Docker Deployment¶

LunaVox ships a multi-stage Dockerfile + compose.yml so the HTTP/WebSocket serving layer deploys in one line — no CMake, no C++ compile on the host.

The image is CPU-only (ships linux_cpu ONNX Runtime + llama.cpp libs). CUDA images are on the roadmap — change the builder-stage lunavox build libs --platform target and switch the runtime base to nvidia/cuda.

Install: pip install lunavox (see CLI reference for extras).

Prerequisites¶

Docker 24+ (Dockerfile uses # syntax=docker/dockerfile:1.7)
~6 GB free disk for the first build
A LunaVox model already pulled to ./models/ on the host — the image doesn't download models itself

1. Pull a model on the host¶

pip install lunavox
lunavox model pull --model base_small

./models/base_small/ should now contain *.gguf, *.onnx, tokenizer.json, and embeddings/.

2. Build the image¶

docker build -t lunavox:2.2.2 .

First-run cost is ~8–15 min on a modern laptop (mostly CMake + C++ compile). Cached rebuilds: < 1 min for Python-only changes, ~3 min for C++ changes.
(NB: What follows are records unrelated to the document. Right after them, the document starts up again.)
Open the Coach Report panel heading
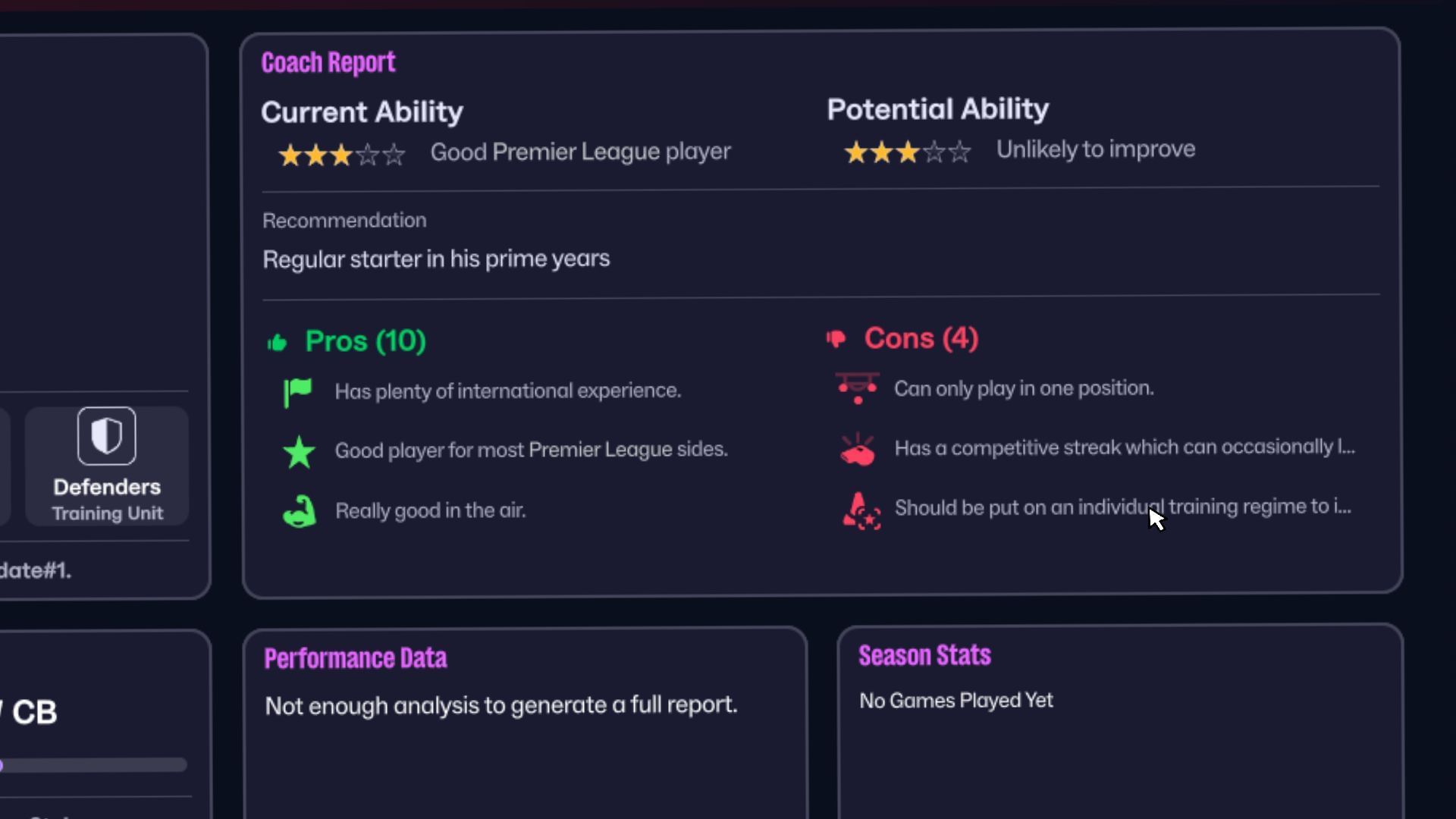This screenshot has height=819, width=1456. pos(328,62)
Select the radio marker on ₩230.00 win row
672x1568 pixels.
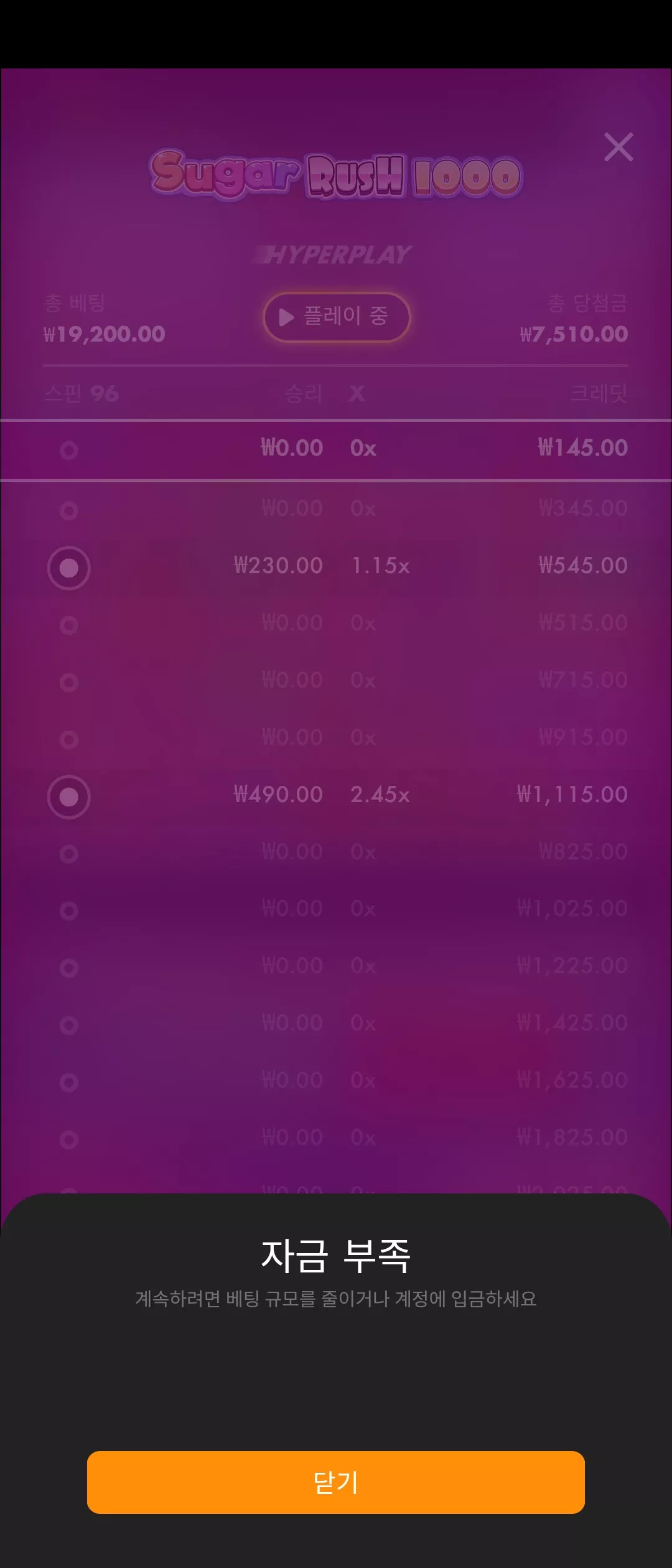68,567
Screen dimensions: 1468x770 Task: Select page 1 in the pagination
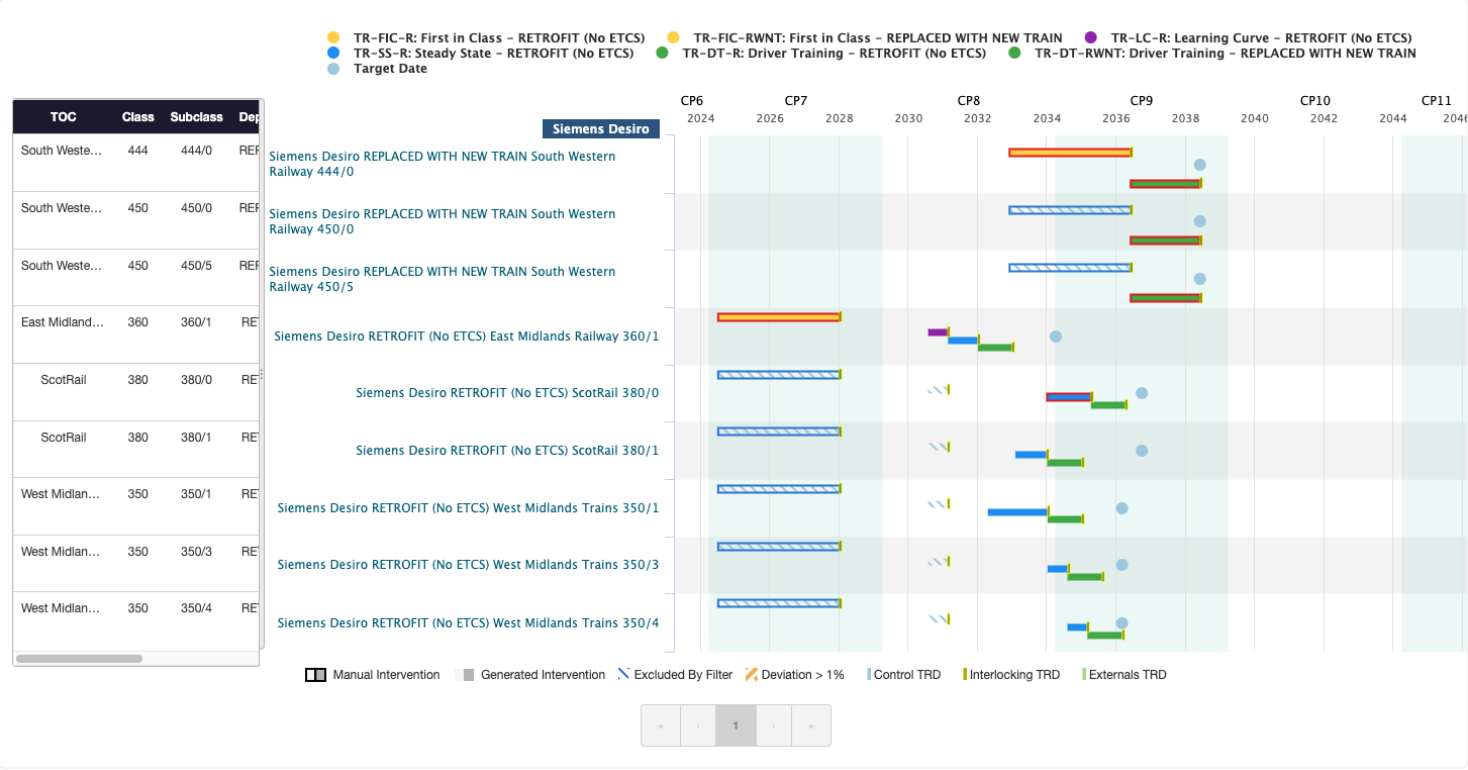click(735, 726)
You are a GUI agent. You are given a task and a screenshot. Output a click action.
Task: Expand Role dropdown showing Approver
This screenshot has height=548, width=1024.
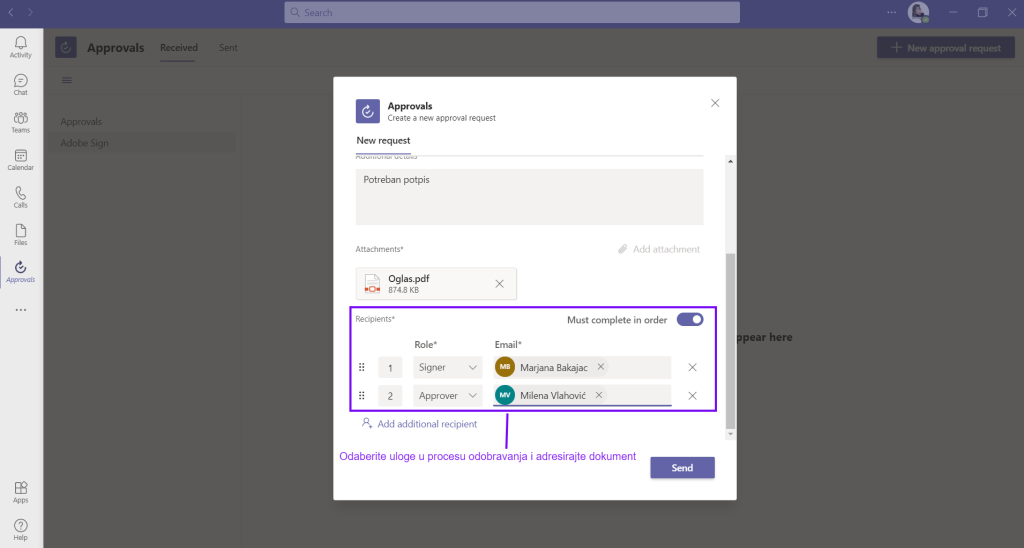(x=448, y=396)
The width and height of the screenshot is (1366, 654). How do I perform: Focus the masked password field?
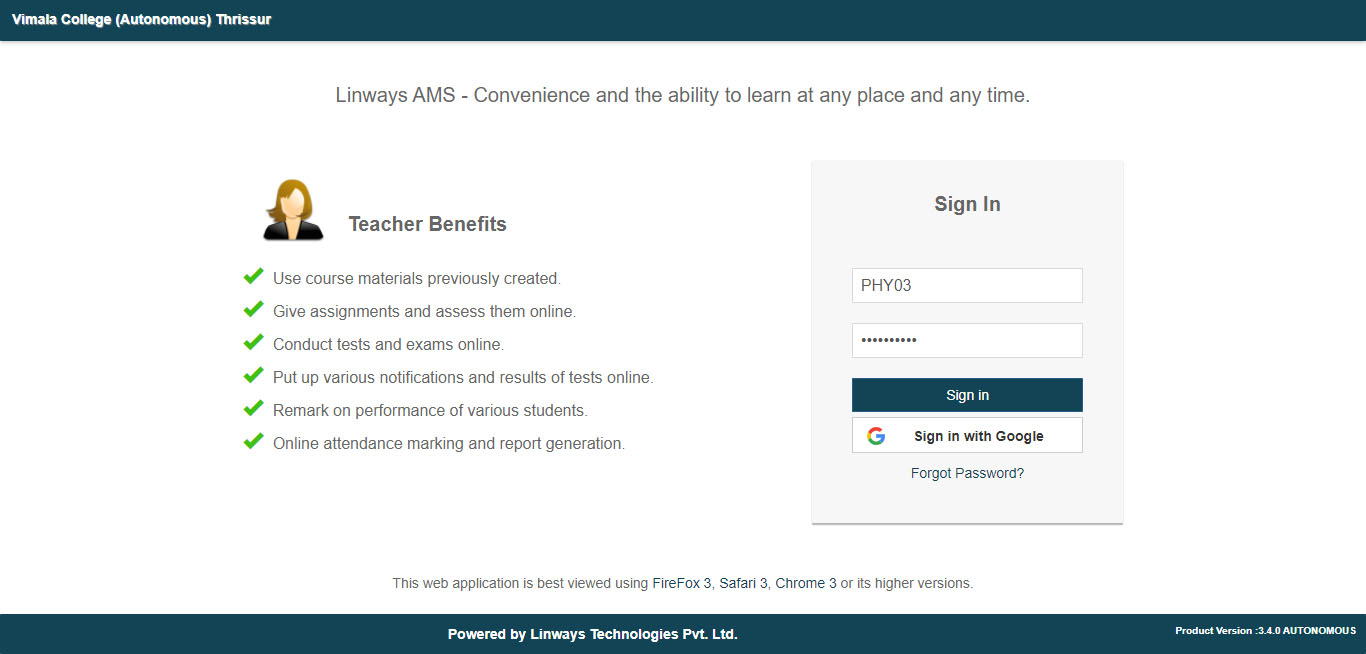(x=967, y=340)
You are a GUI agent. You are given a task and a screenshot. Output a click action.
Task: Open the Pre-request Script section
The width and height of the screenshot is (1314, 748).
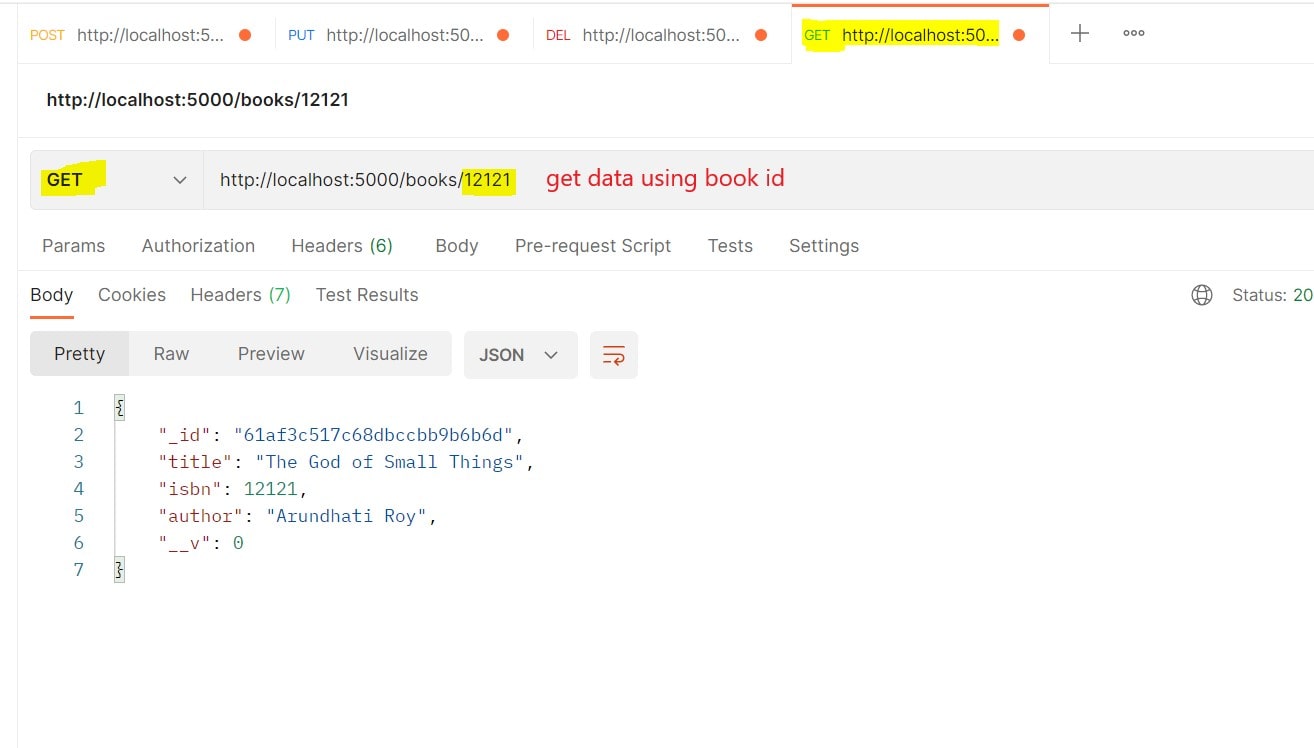pos(592,245)
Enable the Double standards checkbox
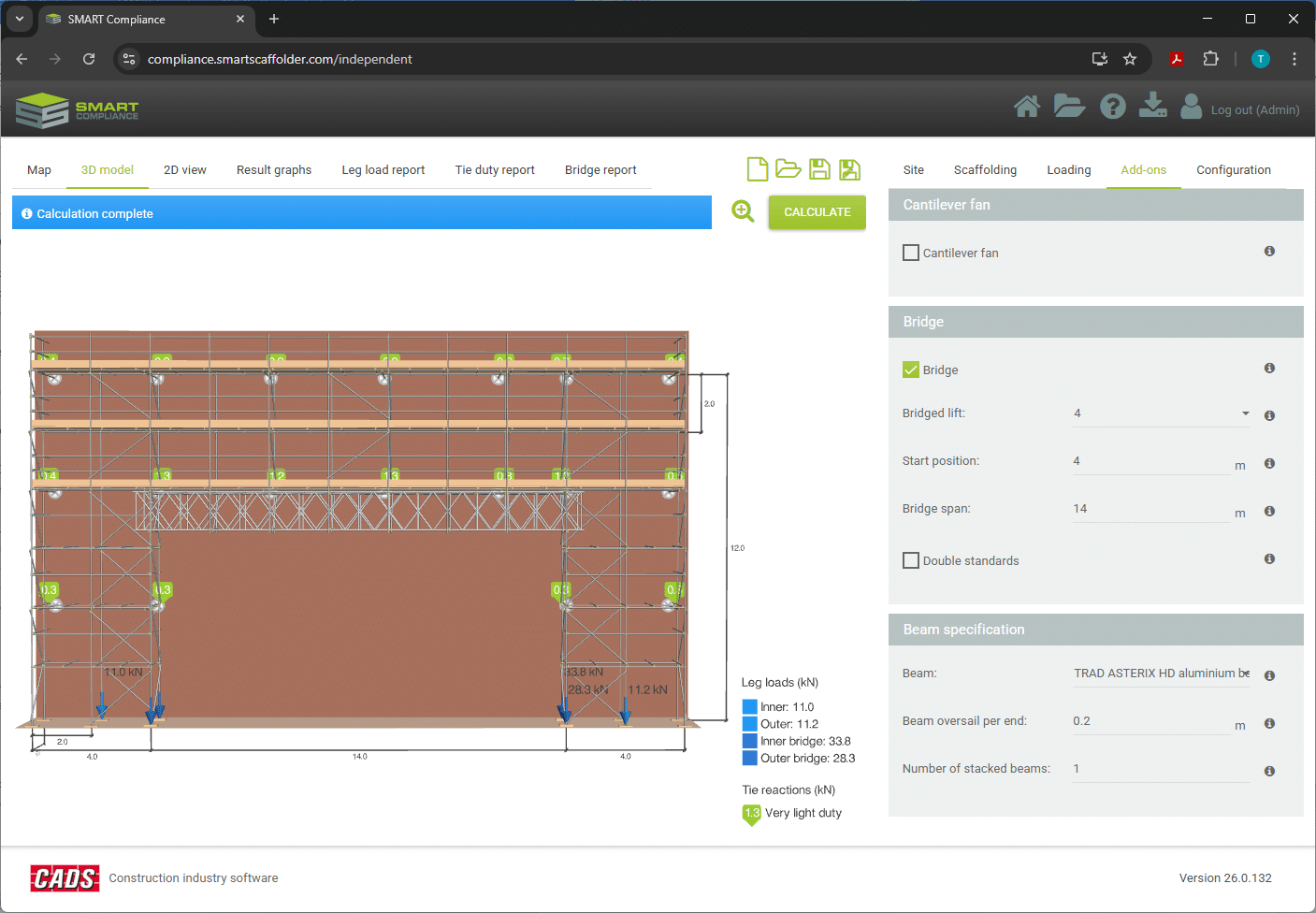 pos(911,560)
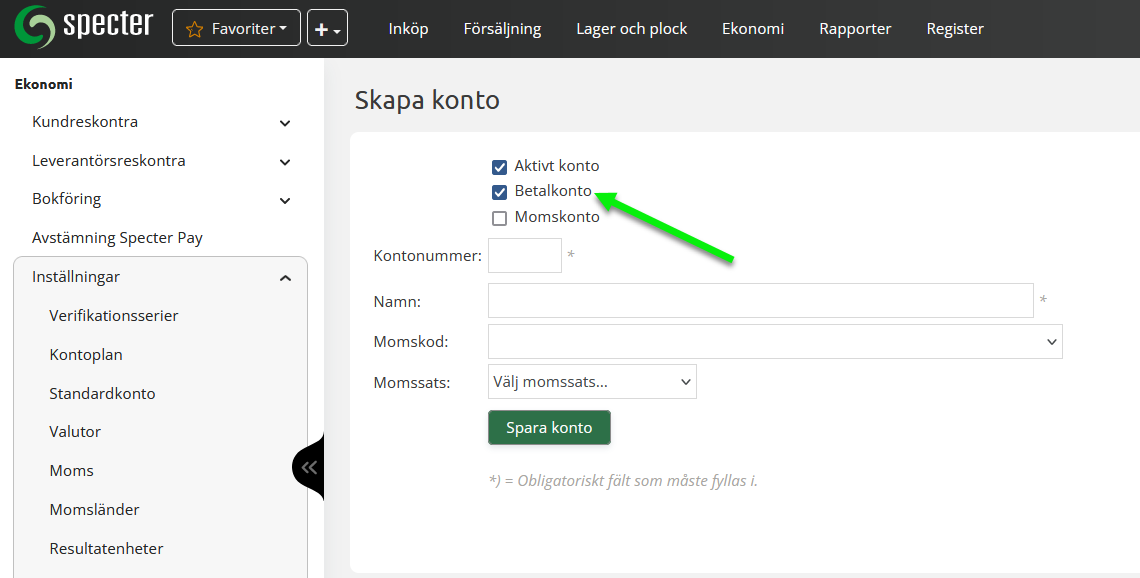Expand the Leverantörsreskontra section

pos(285,162)
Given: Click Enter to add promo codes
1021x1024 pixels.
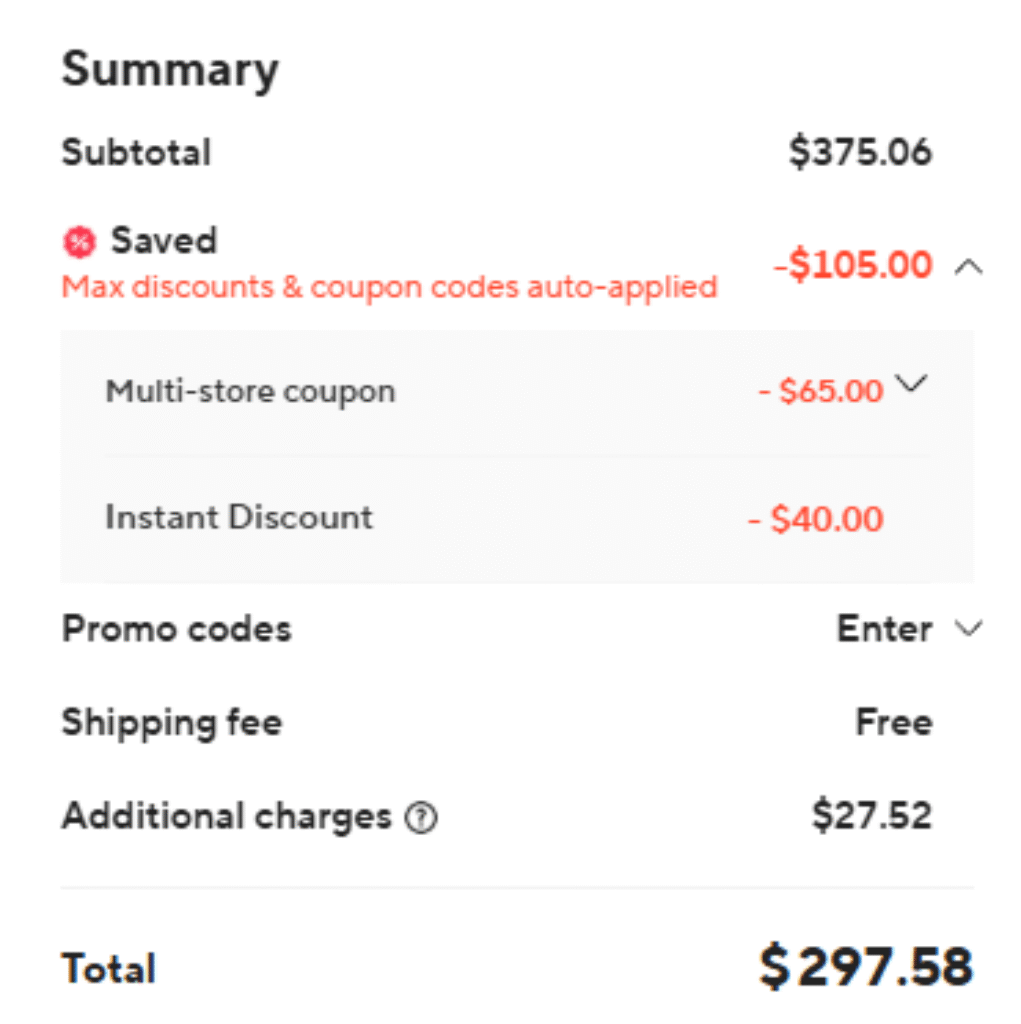Looking at the screenshot, I should [x=884, y=628].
3. Run with `docker compose` (recommended)¶

docker compose up

Brings up the server on http://localhost:8000 with: - ./models/ mounted read-only at /app/models - ./ref/ mounted read-only at /app/ref - ./output/ mounted read-write at /app/output - --batch-size auto (probes free VRAM; falls back to 4 on CPU) - A health check against /health every 30 s

Override via environment variables:

LUNAVOX_PORT=9000 docker compose up
LUNAVOX_BATCH_SIZE=2 docker compose up

4. Run without compose¶

# Basic run
docker run --rm \
    -p 8000:8000 \
    -v "$(pwd)/models:/app/models:ro" \
    -v "$(pwd)/ref:/app/ref:ro" \
    -v "$(pwd)/output:/app/output" \
    lunavox:2.2.2

# Pass through any lunavox serve flags
docker run --rm \
    -p 8000:8000 \
    -v "$(pwd)/models:/app/models:ro" \
    lunavox:2.2.2 \
    lunavox serve --host 0.0.0.0 --port 8000 --batch-size 2 --model base_small

Image internals¶

Two-stage build:

Stage 1 — builder (python:3.11-slim-bookworm). Installs cmake / ninja / g++ / libgomp1, copies the repo to /src, runs lunavox build libs --platform linux_cpu then lunavox build --clean — emits liblunavox.so + lunavox-cli into /src/build/.

Stage 2 — runtime (python:3.11-slim-bookworm). Installs only libgomp1 / libstdc++6 / dumb-init, creates a non-root lunavox user (UID 10001), pip install lunavox==2.2.2 from PyPI, copies prebuilt /src/build/ + /src/lib/ from stage 1. Writes a .lunavox-root deployment marker so lunavox.core.project.resolve_project_root() trusts /app without needing CMakeLists.txt or src/. Sets LUNAVOX_PROJECT_ROOT=/app and LUNAVOX_LIB_PATH=/app/build/liblunavox.so; EXPOSE 8000, default CMD runs lunavox serve.

Final image is ~500 MB: ~150 MB base Python, ~200 MB pip deps (uvicorn, fastapi, pydantic, numpy, prometheus-client, typer, rich, huggingface-hub), ~150 MB compiled C++ engine + runtime libs.

Production notes¶

Non-root user. Runs as UID 10001. Bind-mount directories must be readable by that UID or a matching GID.
Health checks. compose.yml runs a 30 s probe against GET /health. Use the same endpoint for Kubernetes liveness / readiness probes.
Prometheus scraping. GET /metrics on the same port. Point Prometheus at http://<container>:8000/metrics.
Signal handling. dumb-init forwards SIGTERM from docker stop to uvicorn so in-flight requests can finish.
Batch size. See Serve guide — concurrency model for the VRAM/throughput trade-off. Set --batch-size 1 on memory-constrained deployments.